We can access particular characters inside of the string by doing something called indexing which we will discuss in much more detail in the next chapter. For now, notice that I can use square brackets ([]) with a number inside to indicate a particular character in the sequence.

chars[0] # In Python we count starting with 0
'S'
chars[1]
'o'
chars[8] # Remember S is 0 so 9 is the e
't'

String Comparisons#

In Section 3.2 we showed examples of comparisons of integers and floats, but strings can also be used with comparison operators.

a = 'Dan'
b = 'Mike'

print("a == b:", a == b)
print("a != b:", a != b)
print("a < b:", a < b)
print("a <= b:", a <= b)
print("a > b:", a > b)
print("a >= b:", a >= b)
a == b: False
a != b: True
a < b: True
a <= b: True
a > b: False
a >= b: False

As you can see, Python can compare two strings and check if they are equal or not. It can also use inequality operators (<, >, <=, >=) to compare them. The order is based on the characters’ underlying ASCII values, which give each letter, digit, and symbol a numeric code. This is called lexicographic order, and it works like a “dictionary order” based on those codes. For more information on ASCII, see Chapter 29 Section 6.

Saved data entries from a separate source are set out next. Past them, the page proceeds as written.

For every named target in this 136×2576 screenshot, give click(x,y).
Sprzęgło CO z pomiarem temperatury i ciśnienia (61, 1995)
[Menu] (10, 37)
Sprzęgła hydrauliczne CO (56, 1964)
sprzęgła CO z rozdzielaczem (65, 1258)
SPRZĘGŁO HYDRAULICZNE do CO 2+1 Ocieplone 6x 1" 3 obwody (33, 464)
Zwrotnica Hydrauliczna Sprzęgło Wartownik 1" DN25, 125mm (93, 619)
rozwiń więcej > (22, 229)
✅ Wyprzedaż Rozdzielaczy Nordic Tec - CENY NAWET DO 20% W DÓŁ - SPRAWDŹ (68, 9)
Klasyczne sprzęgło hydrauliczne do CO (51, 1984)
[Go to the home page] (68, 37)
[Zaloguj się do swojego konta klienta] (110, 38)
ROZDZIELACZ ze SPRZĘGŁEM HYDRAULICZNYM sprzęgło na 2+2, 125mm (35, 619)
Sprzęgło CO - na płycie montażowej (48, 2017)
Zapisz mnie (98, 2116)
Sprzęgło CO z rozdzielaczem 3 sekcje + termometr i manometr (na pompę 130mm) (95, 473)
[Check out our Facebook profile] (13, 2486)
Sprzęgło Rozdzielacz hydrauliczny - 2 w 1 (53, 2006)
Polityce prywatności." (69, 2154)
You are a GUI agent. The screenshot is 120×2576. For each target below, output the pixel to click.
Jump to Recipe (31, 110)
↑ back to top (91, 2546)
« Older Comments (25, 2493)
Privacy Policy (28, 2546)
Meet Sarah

Letter case matters in comparisons: uppercase letters (like "A") come before lowercase letters (like "a") because their ASCII values are smaller. For example, ‘Dan’ and ‘dan’ are not considered the same strings as the capitalization is different.

'Dan' == 'dan'
False

In addition, ALL uppercase letters come before ALL lower case characters. So ‘M’ comes before ‘d’.

'dan' < 'Mike'
False

Python gives us lots of ways to work with strings. But typing out all the steps ourselves can get tedious. What if we want to quickly make all the letters in a string lowercase? Or replace every space with a period?

Python makes these tasks easier by giving us functions and methods — reusable “mini-programs” that do a specific job for us. Functions and methods aren’t just for strings. For example, they let us round numbers, find the mean of a dataset, and perform countless other operations with just one line of code.

In the next chapter, we’ll start exploring functions and methods and see how they can save us time, make our code cleaner, and unlock a whole new level of power in Python.